Let’s consider a state $v$ of a two-player impartial game and let $v_i$ be the states reachable from it (where $i \in \{ 1, 2, \dots, k \} , k \ge 0$). To this state, we can assign a fully equivalent game of Nim with one pile of size $x$. The number $x$ is called the Grundy value or nim-value of state $v$.

Moreover, this number can be found in the following recursive way:

$$ x = \text{mex}\ \{ x_1, \ldots, x_k \}, $$

where $x_i$ is the Grundy value for state $v_i$ and the function $\text{mex}$ (*minimum excludant*) is the smallest non-negative integer not found in the given set.

Viewing the game as a graph, we can gradually calculate the Grundy values starting from vertices without outgoing edges. Grundy value being equal to zero means a state is losing.

**Proof.** We will use a proof by induction.

For vertices without a move, the value $x$ is the $\text{mex}$ of an empty set, which is zero. That is correct, since an empty Nim is losing.

Now consider any other vertex $v$. By induction, we assume the values $x_i$ corresponding to its reachable vertices are already calculated.

Let $p = \text{mex}\ \{ x_1, \ldots, x_k \}$. Then we know that for any integer $i \in [0, p)$ there exists a reachable vertex with Grundy value $i$. This means $v$ is **equivalent to a state of the game of Nim with increases with one pile of size $p$**. In such a game we have transitions to piles of every size smaller than $p$ and possibly transitions to piles with sizes greater than $p$. Therefore, $p$ is indeed the desired Grundy value for the currently considered state.

## 4. Application of the theorem

Finally, we describe an algorithm to determine the win/loss outcome of a game, which is applicable to any impartial two-player game.

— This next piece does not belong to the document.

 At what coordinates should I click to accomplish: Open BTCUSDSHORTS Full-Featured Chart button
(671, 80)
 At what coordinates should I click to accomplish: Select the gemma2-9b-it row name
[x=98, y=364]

To calculate the Grundy value of a given state you need to:

- Get all possible transitions from this state
- Each transition can lead to a
**sum of independent games**(one game in the degenerate case). Calculate the Grundy value for each independent game and xor-sum them. Of course xor does nothing if there is just one game. - After we calculated Grundy values for each transition we find the state’s value as the $\text{mex}$ of these numbers.
- If the value is zero, then the current state is losing, otherwise it is winning.

In comparison to the previous section, we take into account the fact that there can be transitions to combined games. We consider them a Nim with pile sizes equal to the independent games’ Grundy values. We can xor-sum them just like usual Nim according to Bouton’s theorem.

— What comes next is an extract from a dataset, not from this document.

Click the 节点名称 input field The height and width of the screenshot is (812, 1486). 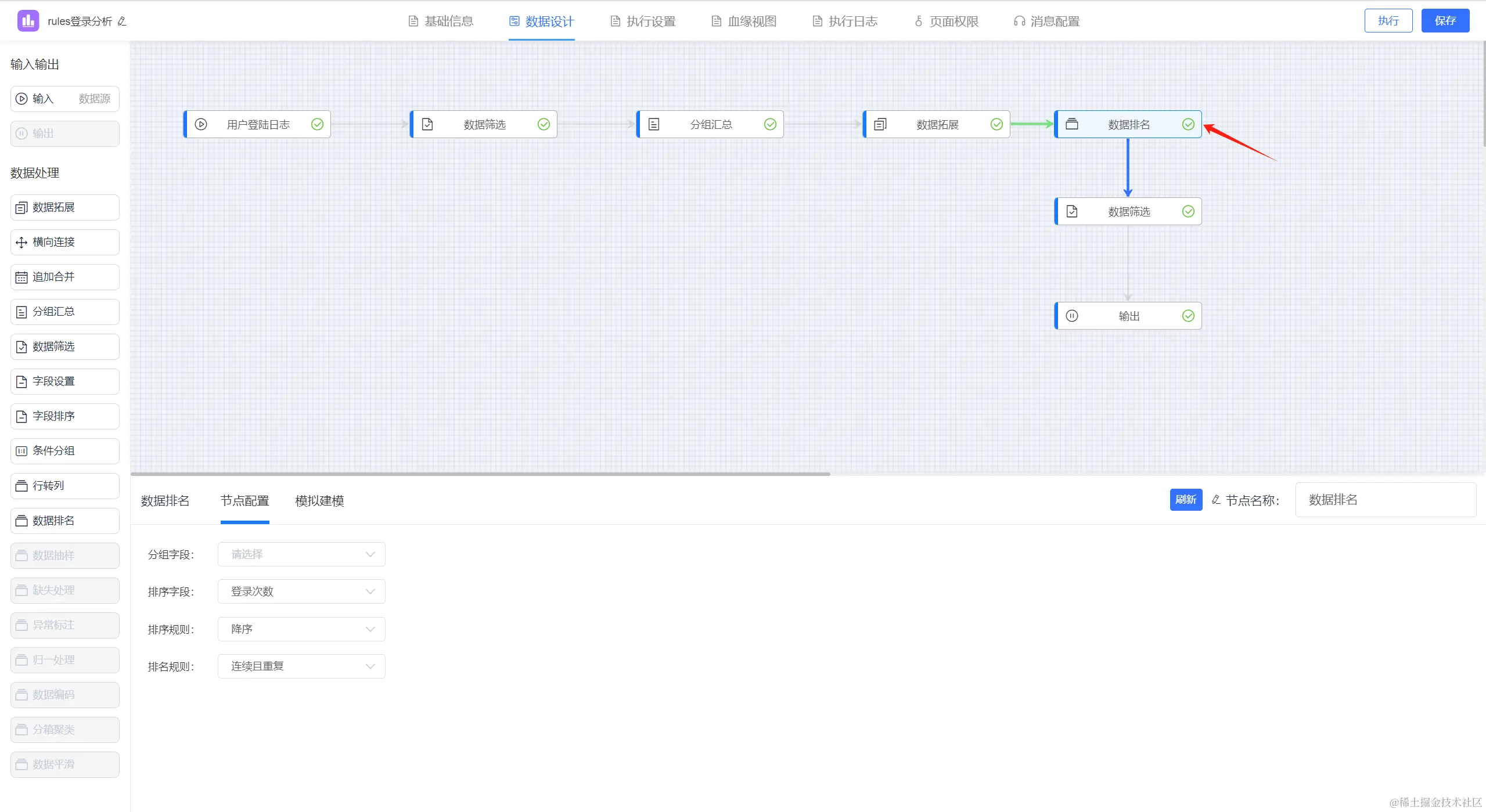[x=1385, y=500]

## 5. Patterns in Grundy values

Very often when solving specific tasks using Grundy values, it may be beneficial to **study the table of the values** in search of patterns.

In many games, which may seem rather difficult for theoretical analysis, the Grundy values turn out to be periodic or of an easily understandable form. In the overwhelming majority of cases the observed pattern turns out to be true and can be proved by induction if desired.

However, Grundy values are far from *always* containing such regularities and even for some very simple games, the problem asking if those regularities exist is still open (e.g. “Grundy’s game”).

## 6. Example games

### 6.1. Crosses-crosses

**The rules.** Consider a checkered strip of size $1 \times n$. In one move, the player must put one cross, but it is forbidden to put two crosses next to each other (in adjacent cells). As usual, the player without a valid move loses.

**The solution.** When a player puts a cross in any cell, we can think of the strip being split into two independent parts: to the left of the cross and to the right of it. In this case, the cell with a cross, as well as its left and right neighbours are destroyed — nothing more can be put in them. Therefore, if we number the cells from $1$ to $n$ then putting the cross in position $1 < i < n$ breaks the strip into two strips of length $i-2$ and $n-i-1$ i.e. we go to the sum of games $i-2$ and $n-i-1$. For the edge case of the cross being marked on position $1$ or $n$, we go to the game $n-2$.

Thus, the Grundy value $g(n)$ has the form:

$$g(n) = \text{mex} \Bigl( \{ g(n-2) \} \cup \{g(i-2) \oplus g(n-i-1) \mid 2 \leq i \leq n-1\} \Bigr) .$$

So we’ve got a $O(n^2)$ solution.

In fact, $g(n)$ has a period of length 34 starting with $n=52$.